*Activity*: For each line below that holds "agent", return the line as it stands.

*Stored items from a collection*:
------------------------

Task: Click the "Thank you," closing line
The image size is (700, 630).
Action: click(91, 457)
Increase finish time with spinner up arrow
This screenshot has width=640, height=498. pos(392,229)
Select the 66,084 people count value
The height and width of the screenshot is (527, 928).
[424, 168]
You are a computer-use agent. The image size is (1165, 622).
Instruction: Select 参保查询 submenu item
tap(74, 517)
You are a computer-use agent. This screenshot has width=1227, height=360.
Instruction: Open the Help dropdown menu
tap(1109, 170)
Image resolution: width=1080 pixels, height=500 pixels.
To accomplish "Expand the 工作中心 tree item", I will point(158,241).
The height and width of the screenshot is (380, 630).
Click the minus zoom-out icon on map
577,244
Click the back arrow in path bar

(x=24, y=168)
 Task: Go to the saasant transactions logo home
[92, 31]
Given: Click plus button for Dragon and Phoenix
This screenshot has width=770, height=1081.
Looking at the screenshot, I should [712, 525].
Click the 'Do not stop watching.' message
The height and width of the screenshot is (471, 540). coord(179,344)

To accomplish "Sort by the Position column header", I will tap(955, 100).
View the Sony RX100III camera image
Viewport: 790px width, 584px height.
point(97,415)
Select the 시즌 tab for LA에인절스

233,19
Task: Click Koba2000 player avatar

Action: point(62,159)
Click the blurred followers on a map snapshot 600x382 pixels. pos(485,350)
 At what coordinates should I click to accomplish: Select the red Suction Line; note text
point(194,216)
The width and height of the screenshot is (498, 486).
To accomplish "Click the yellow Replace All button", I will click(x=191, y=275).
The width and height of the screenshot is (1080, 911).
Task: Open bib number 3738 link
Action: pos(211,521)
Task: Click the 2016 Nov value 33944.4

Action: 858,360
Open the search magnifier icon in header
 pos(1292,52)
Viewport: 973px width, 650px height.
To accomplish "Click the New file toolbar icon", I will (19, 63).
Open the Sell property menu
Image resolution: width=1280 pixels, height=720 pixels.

------------------------

*Written answer*:
You are a computer-use agent. The image size is (1165, 622).
You are a computer-use agent. This screenshot has width=1227, height=360.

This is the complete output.